1. Spellman SR, Xu K, Oloyede T, et al. Current Activity Trends and Outcomes in Hematopoietic Cell Transplantation and Cellular Therapy – A Report from the CIBMTR. Transplant Cell Ther. 2025 Aug;31(8):505-532. doi:10.1016/j.jtct.2025.05.014.

2. Döhner H, Estey E, Grimwade D, et al. Diagnosis and management of AML in adults: 2017 ELN recommendations from an international expert panel. Blood. 2017;129(4):424-447. (European LeukemiaNet recommendations.)

3. Greenberg PL, Tuechler H, Schanz J, et al.
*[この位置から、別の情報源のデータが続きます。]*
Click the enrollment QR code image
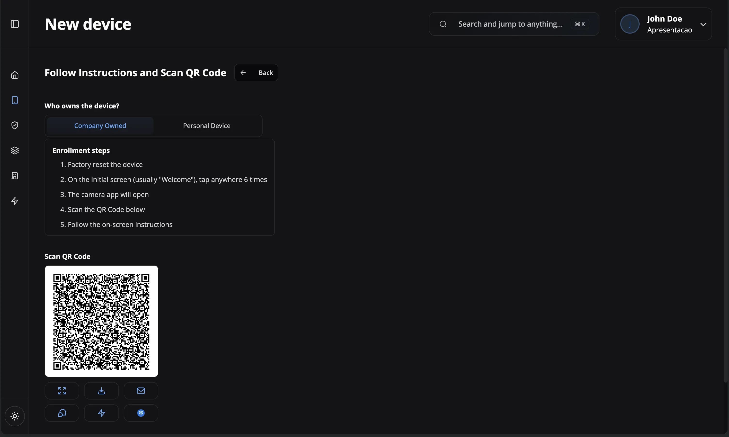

Revised International Prognostic Scoring System for Myelodysplastic Syndromes (IPSS-R). Blood. 2012;120(12):2454-2465.

筆者注

この記事は CIBMTR 2013-2023 年活動報告を要約し、その主要な知見を実践的な医師と政策専門家向けの臨床および研究の文脈に置き換えています。詳細な表、サブグループ分析、方法については、全文の CIBMTR 論文と補足資料をご参照ください。